Australian Open 2014: Roger Federer now Swiss number two after defeat to Rafael Nadal
Rafael Nadal maintained his dominance over Roger Federer to set up an Australian Open final against Stanislas Wawrinka.
World number one Nadal proved too strong for his great rival, as he had on 22 of the previous 32 occasions they had played, and was a comfortable 7-6 (7/4) 6-3 6-3 winner.
Nadal's victory ended hopes of an all-Swiss final, and the Spaniard will be a huge favourite to defeat Wawrinka on Sunday given Federer's countryman has never won a set in any of their 12 matches.
Friday's result also ensured Wawrinka will overtake Federer in the rankings on Monday to become Swiss number one for the first time.

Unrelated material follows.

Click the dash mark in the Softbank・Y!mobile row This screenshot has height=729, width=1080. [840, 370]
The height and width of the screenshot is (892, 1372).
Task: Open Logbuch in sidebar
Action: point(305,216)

Nadal will play in his second Australian Open final, having beaten Federer to win the title in 2009.
Victory on Sunday would take him level on 14 grand slam titles with Pete Sampras, who will present the trophy and on Friday watched Nadal play Federer live for the first time.
Federer's 17 slams is the all-time men's record Nadal could then aim for.
Nadal said of facing Federer: "We've played a lot of times for important things in our career. He's a great champion and it's an honour to be in the same era as him. I think I played my best match of the tournament so I'm very happy for that."
The stats were all in Nadal's favour, especially the one that showed Federer had not beaten the Spaniard at a grand slam since the Wimbledon final in 2007.
But there is always a special excitement around their matches, and there were reasons to think maybe this time it might be different.
World number one Nadal had been struggling with a blister on the palm of his left hand that affected his serve and was far from his best against Grigor Dimitrov in the quarter-finals.
Federer, meanwhile, had looked back to something like top form in wins over Jo-Wilfried Tsonga and Andy Murray.
Free from back pain, with a larger-headed racquet and boyhood idol Stefan Edberg as coach in his corner, Federer was dreaming of an all-Swiss final.
The first set was extremely tight, both men aware how important early momentum could be.
Nadal was the one pushing, but Federer came up with solid play when he needed it, saving two break points in the seventh game and another in the ninth.
The Swiss, surely influenced by Edberg, had come to the net incredibly often against Murray, and he was sticking to the tactic despite Nadal's extraordinary ability to hit passing shots.
If he was to have any chance, the tie-break appeared a must-win for Federer, but he made errors at crucial moments to trail 5-1, and although he won the next three points, he could not fully recover.
As he has on so many occasions, Nadal was trapping Federer in his backhand corner with vicious top-spin that the 32-year-old has always seemed powerless to counter.
Federer betrayed his frustration by complaining to umpire Jake Garner about Nadal's grunting, which received short shrift.
Nadal had no visible strapping on his blister but he took a medical time-out after the first game of the second set to have it treated.
Federer continued to resist the onslaught by saving three more break points in the fourth game, but two games later he dropped the ball too short and saw a forehand go whizzing past him as Nadal finally took his eighth chance.
There was a half-opening for Federer at 0-30 when Nadal served for the set but the Spaniard played four excellent points, including a sublime forehand down the line.
The only time Nadal had ever lost a match from two sets up came in their second meeting in Miami in 2005, when Nadal was 18 years old.
There seemed virtually no chance of a repeat, and even less so when a disgruntled Federer netted a volley to drop serve early in the third set.
Federer was given a lifeline when Nadal promptly dropped serve himself - the first time he had offered up break points in the match - but he moved ahead again for 4-3.
And two games later Nadal clinched victory on his second match point when a desperate Federer forehand flew long.